A two-stage framework for optical coherence tomography angiography image quality improvement

Front Med (Lausanne). 2023 Jan 23:10:1061357. doi: 10.3389/fmed.2023.1061357. eCollection 2023.

Abstract

Introduction: Optical Coherence Tomography Angiography (OCTA) is a new non-invasive imaging modality that gains increasing popularity for the observation of the microvasculatures in the retina and the conjunctiva, assisting clinical diagnosis and treatment planning. However, poor imaging quality, such as stripe artifacts and low contrast, is common in the acquired OCTA and in particular Anterior Segment OCTA (AS-OCTA) due to eye microtremor and poor illumination conditions. These issues lead to incomplete vasculature maps that in turn makes it hard to make accurate interpretation and subsequent diagnosis.
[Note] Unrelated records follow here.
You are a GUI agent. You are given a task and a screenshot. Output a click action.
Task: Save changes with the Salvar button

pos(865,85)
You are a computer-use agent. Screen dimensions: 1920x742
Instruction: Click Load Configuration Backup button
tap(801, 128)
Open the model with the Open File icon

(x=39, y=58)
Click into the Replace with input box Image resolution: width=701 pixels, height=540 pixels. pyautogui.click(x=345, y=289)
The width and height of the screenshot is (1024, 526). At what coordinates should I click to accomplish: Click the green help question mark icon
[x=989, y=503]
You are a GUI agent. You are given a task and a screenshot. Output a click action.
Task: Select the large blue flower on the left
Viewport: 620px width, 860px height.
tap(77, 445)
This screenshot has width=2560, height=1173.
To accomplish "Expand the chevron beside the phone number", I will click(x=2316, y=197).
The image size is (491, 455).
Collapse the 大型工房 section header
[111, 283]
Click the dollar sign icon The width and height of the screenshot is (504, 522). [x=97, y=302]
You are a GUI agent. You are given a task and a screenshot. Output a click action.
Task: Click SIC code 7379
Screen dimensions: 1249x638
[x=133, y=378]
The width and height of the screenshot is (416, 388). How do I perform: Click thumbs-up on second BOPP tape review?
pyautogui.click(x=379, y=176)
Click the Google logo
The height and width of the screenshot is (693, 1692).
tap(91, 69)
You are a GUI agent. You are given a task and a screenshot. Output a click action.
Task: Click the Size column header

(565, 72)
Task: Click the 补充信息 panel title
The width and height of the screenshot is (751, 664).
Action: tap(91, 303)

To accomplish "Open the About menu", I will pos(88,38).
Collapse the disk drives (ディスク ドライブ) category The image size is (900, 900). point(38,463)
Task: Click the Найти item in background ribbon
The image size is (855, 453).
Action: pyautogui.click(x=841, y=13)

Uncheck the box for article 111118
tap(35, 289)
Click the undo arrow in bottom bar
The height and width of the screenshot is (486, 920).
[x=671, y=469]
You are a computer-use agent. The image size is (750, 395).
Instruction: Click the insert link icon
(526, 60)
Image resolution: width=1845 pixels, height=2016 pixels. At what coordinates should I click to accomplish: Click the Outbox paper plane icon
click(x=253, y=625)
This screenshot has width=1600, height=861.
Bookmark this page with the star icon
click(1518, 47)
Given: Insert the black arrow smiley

Methods: In this work, we propose a two-stage framework that comprises a de-striping stage and a re-enhancing stage, with aims to remove stripe noise and to enhance blood vessel structure from the background. We introduce a new de-striping objective function in a Stripe Removal Net (SR-Net) to suppress the stripe noise in the original image. The vasculatures in acquired AS-OCTA images usually exhibit poor contrast, so we use a Perceptual Structure Generative Adversarial Network (PS-GAN) to enhance the de-striped AS-OCTA image in the re-enhancing stage, which combined cyclic perceptual loss with structure loss to achieve further image quality improvement.

Results and discussion: To evaluate the effectiveness of the proposed method, we apply the proposed framework to two synthetic OCTA datasets and a real AS-OCTA dataset. Our results show that the proposed framework yields a promising enhancement performance, which enables both conventional and deep learning-based vessel segmentation methods to produce improved results after enhancement of both retina and AS-OCTA modalities.

Keywords: OCTA; generative adversarial networks; image enhancement; stripe removal; two-stage framework.

Grants and funding

This work was supported in part by the Zhejiang Provincial Natural Science Foundation (LR22F020008 and LZ19F010001), in part by the Youth Innovation Promotion Association CAS (2021298), and in part by Ningbo 2025 S&T Mega projects (2019B10033, 2019B10061, and 2021Z054), in part by Health Science and Technology Project of Zhejiang Province (No. 2021PY073).